I had thought you did good things to avoid punishment and earn approval. Now here was a man I respected telling me to be a better person simply for the sake of being a better person. It wasn’t about what others thought of me. It was about what I thought of me. Like a burst of light, that simple wisdom changed my life.

That and a lot of therapy. Therapy helped me understand that words can hit as hard as fists, and I’d hurt my family deeply with my words and toxic behavior. I went to Rebecca at last and said, “I want to start over. I want to change.” I got on my knees. “I’m sorry. I had it all wrong.” Then, humbly and sincerely, I asked her for forgiveness.

For most of my life, something like that would have been an unbearable humiliation. Now I work every day to become a better husband and father. Rebecca and I talk to Jim and Marguerite Reeve often. We call them our spiritual parents. They’ve shown us that a loving marriage starts with God at the center.
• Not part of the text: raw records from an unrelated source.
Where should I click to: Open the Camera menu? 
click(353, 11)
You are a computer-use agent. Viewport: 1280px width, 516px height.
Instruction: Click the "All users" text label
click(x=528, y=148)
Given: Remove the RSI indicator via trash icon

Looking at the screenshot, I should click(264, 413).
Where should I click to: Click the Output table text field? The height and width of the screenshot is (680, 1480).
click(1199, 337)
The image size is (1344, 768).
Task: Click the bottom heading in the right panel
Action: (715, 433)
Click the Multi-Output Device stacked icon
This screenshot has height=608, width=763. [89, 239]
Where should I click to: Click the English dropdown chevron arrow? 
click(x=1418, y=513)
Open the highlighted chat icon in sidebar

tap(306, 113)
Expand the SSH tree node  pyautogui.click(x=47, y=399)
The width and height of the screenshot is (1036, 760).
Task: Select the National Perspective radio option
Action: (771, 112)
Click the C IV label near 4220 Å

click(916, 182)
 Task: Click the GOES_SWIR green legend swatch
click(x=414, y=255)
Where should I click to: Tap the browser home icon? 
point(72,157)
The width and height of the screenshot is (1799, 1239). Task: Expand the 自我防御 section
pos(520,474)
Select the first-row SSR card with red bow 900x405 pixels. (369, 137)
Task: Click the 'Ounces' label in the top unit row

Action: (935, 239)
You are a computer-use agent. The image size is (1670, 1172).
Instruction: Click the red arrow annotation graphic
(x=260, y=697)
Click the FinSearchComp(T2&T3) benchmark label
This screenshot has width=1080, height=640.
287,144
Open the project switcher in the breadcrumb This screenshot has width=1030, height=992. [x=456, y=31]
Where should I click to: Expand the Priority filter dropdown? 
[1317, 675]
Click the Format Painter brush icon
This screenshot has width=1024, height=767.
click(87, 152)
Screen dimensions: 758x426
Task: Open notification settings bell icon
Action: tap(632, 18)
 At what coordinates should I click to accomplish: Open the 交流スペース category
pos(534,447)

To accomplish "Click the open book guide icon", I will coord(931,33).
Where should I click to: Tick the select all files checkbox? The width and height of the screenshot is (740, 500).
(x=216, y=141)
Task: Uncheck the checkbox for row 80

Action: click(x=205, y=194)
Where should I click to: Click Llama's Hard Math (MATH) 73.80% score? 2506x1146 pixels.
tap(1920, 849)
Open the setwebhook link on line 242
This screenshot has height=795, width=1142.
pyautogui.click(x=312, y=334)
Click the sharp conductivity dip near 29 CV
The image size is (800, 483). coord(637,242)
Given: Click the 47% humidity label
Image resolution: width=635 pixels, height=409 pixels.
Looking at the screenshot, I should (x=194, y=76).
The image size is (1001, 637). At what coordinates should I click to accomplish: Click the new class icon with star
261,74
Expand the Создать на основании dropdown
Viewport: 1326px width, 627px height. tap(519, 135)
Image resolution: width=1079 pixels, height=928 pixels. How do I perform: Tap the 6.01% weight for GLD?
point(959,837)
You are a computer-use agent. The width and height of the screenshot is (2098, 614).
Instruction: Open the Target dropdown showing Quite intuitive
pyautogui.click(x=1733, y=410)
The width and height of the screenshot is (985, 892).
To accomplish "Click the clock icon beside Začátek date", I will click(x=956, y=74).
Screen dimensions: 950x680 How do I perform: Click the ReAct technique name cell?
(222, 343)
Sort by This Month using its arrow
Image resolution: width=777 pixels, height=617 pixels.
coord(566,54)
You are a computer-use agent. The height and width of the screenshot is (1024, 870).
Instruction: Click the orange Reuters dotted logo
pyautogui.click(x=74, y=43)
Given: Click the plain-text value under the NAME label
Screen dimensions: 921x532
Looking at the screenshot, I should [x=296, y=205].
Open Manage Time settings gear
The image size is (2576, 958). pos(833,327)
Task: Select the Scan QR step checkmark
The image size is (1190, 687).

I have discovered strength in vulnerability, for who was stronger and yet more vulnerable than Jesus, who loved the poor and weak and defied the Pharisees. Who sacrificed his earthly life so we could live with him in heaven. What requires more vulnerability than to forgive and be forgiven? Well, I’m working on that.

In the meantime, I remember that love conquers fear—always—and that to be a man means accepting myself, weaknesses and all. That’s my true superpower.